Silence descended around them again until she said, “Did I snore last night? You seem tired.”
He turned his back to the window, willing himself to stay focused on her, to stop drifting. “Do you usually snore?”
“I don’t think so. Sylvia claims I talk sometimes, though.”
That morning, when he’d lain perfectly still half under her, he could have sworn she’d told him to do something. He thought for sure she’d woken up. Before he could ask for clarification or, hell, exact instructions, she’d grabbed his shirt and pressed herself against his hip, and he’d waited for her to make another move, pressing his itching palm flat against the bed so he wouldn’t sink his fingers into her soft thigh. He wouldn’t touch her unless he was sure she wanted it. But her breathing had stopped abruptly, and her body went rigid. Then, she rolled away.
“Crap, did I?” Hazel asked. “Like I didn’t word-vomit enough at you last night.”
“Lovely image.”
“How do you do that anyway?”
“Do what?”
“Jedi mind trick me into telling you things. I’m not usually so…”

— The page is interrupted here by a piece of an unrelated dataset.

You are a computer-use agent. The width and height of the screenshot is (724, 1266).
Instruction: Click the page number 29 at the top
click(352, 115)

Warmth filled his chest at the cute way she wrinkled her nose in embarrassment. “Forthcoming?” he said.
“Pathetic.”
“I don’t find you pathetic, Hazel. Not at all.”

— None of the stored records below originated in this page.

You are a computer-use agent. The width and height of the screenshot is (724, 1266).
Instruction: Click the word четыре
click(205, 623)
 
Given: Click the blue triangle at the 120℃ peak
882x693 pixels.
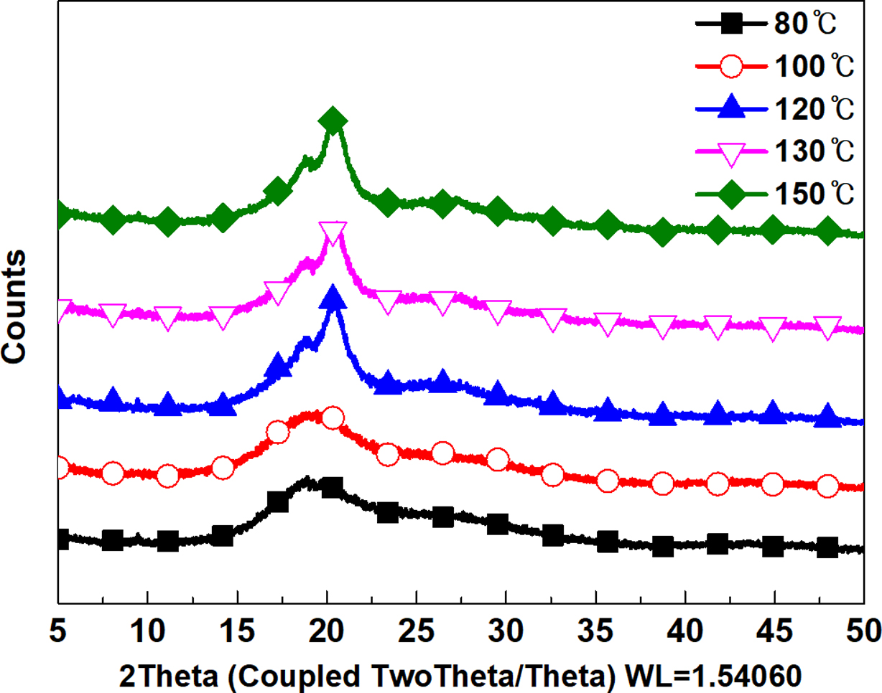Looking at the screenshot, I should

Taking the exit into the tiny town, she held his gaze for a few seconds before returning her focus to the road ahead. “Looks like our choices are Whataburger or mystery Tex-Mex.”
“Whataburger. That place looks like it still has a smoking section.”
The parking lot was riddled with potholes, and the restaurant’s iconic white-and-orange stripes were in desperate need of a power wash.
“The good news is,” Hazel said, climbing out, “soon we won’t be stuck together, and your voodoo won’t work on me anymore.”
Ash wanted to admit he didn’t feel stuck with her, but his thoughts were derailed at the door to the restaurant by a fluffy tuxedo cat snoozing below a LOST CAT sign. The name, Fitzwilliam, was written above a picture of the exact same cat.
“Is that the missing cat?” Hazel asked the pimply teenage boy behind the counter, thumbing over her shoulder.
“Nah,” he said.
“Are you sure? It looks just like the picture.”
“That’s just Toast.”
Hazel shot Ash one of the same private, amused glances she’d cast his way in the diner last night.
Her comment about their impending separation weighed on him as they ordered and settled into a corner booth. He’d been focused on getting home, hadn’t thought beyond the drive, but now it hit him. Once they arrived, this new, cozy bubble forming around them would pop. At the café, in their regular life, he saw her nearly every day. And now that they’d had real conversations, now that he knew what her body felt like pressed against his, now it wouldn’t be enough to pour her coffee and get a rise out of her over that stupid chair. A week with no contact at all? He didn’t like it.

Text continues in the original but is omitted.